The Organisation: The Victorian Aboriginal Community Controlled Health Organisation (VACCHO) is the peak body for Aboriginal and Torres Strait Islander health and wellbeing in Victoria, with a membership of 32 Community-controlled organisations. Their role is to support Members in the delivery of high-quality, culturally safe health and social services to the Aboriginal and Torres Strait Islander Community across the state. They do this by:
- advocating on issues related to Community health and wellbeing
- strengthening support networks
- increasing workforce development opportunities
- partnering with government and mainstream health organisations to embed self-determination and culturally informed approaches across health services and systems.

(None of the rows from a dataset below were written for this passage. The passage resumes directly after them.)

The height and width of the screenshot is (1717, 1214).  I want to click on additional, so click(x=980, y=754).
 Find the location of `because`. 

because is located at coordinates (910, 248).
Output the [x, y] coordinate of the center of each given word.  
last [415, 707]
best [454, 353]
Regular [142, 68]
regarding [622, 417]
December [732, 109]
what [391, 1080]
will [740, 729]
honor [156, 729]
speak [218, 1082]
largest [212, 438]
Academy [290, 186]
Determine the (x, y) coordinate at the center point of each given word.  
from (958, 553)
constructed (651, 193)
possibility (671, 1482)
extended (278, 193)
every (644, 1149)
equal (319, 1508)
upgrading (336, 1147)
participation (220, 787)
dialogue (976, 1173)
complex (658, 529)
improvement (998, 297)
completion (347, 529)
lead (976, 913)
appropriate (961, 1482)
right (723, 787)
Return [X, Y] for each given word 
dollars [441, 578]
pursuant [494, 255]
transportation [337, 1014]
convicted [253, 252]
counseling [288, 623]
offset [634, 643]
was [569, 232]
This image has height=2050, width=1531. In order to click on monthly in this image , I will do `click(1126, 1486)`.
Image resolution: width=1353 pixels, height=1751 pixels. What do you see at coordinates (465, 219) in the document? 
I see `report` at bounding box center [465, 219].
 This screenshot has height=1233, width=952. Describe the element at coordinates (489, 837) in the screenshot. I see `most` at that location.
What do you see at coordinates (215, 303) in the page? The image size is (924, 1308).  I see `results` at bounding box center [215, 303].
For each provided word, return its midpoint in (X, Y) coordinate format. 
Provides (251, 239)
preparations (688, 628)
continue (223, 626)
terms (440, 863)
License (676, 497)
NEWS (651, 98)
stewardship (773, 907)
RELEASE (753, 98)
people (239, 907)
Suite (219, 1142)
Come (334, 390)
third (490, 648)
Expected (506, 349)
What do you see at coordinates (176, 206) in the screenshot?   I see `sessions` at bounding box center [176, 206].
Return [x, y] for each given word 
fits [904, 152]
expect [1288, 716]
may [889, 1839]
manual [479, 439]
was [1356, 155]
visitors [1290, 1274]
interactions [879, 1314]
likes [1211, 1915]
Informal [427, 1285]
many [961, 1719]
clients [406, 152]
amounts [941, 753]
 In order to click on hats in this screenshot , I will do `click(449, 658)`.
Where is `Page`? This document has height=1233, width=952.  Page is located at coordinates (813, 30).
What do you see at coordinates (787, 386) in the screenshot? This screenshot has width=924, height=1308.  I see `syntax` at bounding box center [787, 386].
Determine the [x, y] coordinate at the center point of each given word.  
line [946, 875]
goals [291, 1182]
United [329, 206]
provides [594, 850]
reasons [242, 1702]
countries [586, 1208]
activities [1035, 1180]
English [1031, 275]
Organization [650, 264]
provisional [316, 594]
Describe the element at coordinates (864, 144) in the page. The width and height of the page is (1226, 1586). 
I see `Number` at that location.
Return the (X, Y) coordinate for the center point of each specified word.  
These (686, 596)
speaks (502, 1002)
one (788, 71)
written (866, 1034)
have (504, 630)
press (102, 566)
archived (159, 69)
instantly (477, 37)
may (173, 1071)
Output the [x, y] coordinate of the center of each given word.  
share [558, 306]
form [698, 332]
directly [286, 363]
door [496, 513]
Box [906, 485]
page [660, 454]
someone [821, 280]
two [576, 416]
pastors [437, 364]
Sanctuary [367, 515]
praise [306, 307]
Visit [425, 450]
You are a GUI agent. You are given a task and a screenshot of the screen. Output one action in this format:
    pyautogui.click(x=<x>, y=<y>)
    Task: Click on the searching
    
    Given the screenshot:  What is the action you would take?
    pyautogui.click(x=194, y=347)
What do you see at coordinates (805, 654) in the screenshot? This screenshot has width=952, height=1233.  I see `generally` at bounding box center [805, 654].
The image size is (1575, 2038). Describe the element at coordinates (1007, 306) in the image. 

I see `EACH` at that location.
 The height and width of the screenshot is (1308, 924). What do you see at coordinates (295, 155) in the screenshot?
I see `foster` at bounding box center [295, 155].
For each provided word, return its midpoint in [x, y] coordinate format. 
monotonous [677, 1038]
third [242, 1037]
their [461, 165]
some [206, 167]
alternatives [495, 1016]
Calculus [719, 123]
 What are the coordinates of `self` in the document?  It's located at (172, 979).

Self-determination is at the heart of what they do and what they want to achieve. Their vision is for Culture, Community and Country to be embedded and respected in all healthcare settings and for Aboriginal and Torres Strait Islander people to have equitable health access and outcomes.
Why outcome focused approaches to funding matter: Articulating the core outcomes that any organisation aspires to is complex. For a peak body, representing the views and needs of many communities across Victoria, creating space for a focus on long-term change, rather than short term activities was essential. Outcome focused working is a core tenet of our State and Federal governments’ approach to funding, and with it comes an opportunity to rethink the ways in which we constitute what success looks like. Outcome focused budgeting allows for continuous learning and evaluation, recognising that the contexts in which organisations operate continually change, and as they do, so must their knowledge and skills. Continuous learning and evaluation about progress towards outcomes is essential for organisations to remain relevant and meaningful to the complex, and continually shifting environments in which it operates. Outcome focused approaches to funding offers a chance to experiment with new approaches, learn about what works and doesn’t, and support the continued evolution of programmatic design.
How we help: This project sought to design a Success Framework to articulate the shared long-term ambitions, outcomes, indicators, and evaluative approaches for the peak body for Aboriginal health in Victoria. The project involved the co-design of approaches through deep consultation, workshops with more than 50 participants from across the organisation – including a diverse mix of young people. Co-design processes helped to develop and validate indicators for measuring actions, outcomes and impacts, and a multi-stage feedback approach. An outcomes-based budget development process was undertaken to arrive at a long-term funding proposal to accompany the Success Framework.
Lived Experience + Power
In our work with VACCHO, power was an incredibly important element of our engagement. Lived experience of First Nations voices was central to the engagement and we worked with First Nations people as participants in a set of workshops across an extended period. Traditional Owners of Aboriginal country in Victoria were both participants and custodians of the work. Other Aboriginal and Torres Strait Islander peoples involved in the work relied on these knowledges. We created governance arrangements that elevated the voices of Traditional Owners in the planning and cultural safety aspects of the work, including in all workshop and facilitation exercises. We then created separate and segregated spaces for men’s business and women’s business where relevant. Elders’ voices necessarily hold import, and equally a commitment to emerging leaders is central to the work of VACCHO. This required careful matching of skills and capacities and pre-work in a range of formats to ensure equal footing to begin with. Finally, the work was commissioned in the context of responding to a request from the Victorian Department of Health to move to a long-term planning model. This power dynamic complex to navigate, and the move from ‘consulted with’ to ‘co-design’ was new to staff at VACCHO and senior members of DHS. Again, we created multiple modes for dialogue, focusing on elevating oft-ignored voices and ensuring boundaries around the ways in which feedback and critique were collected.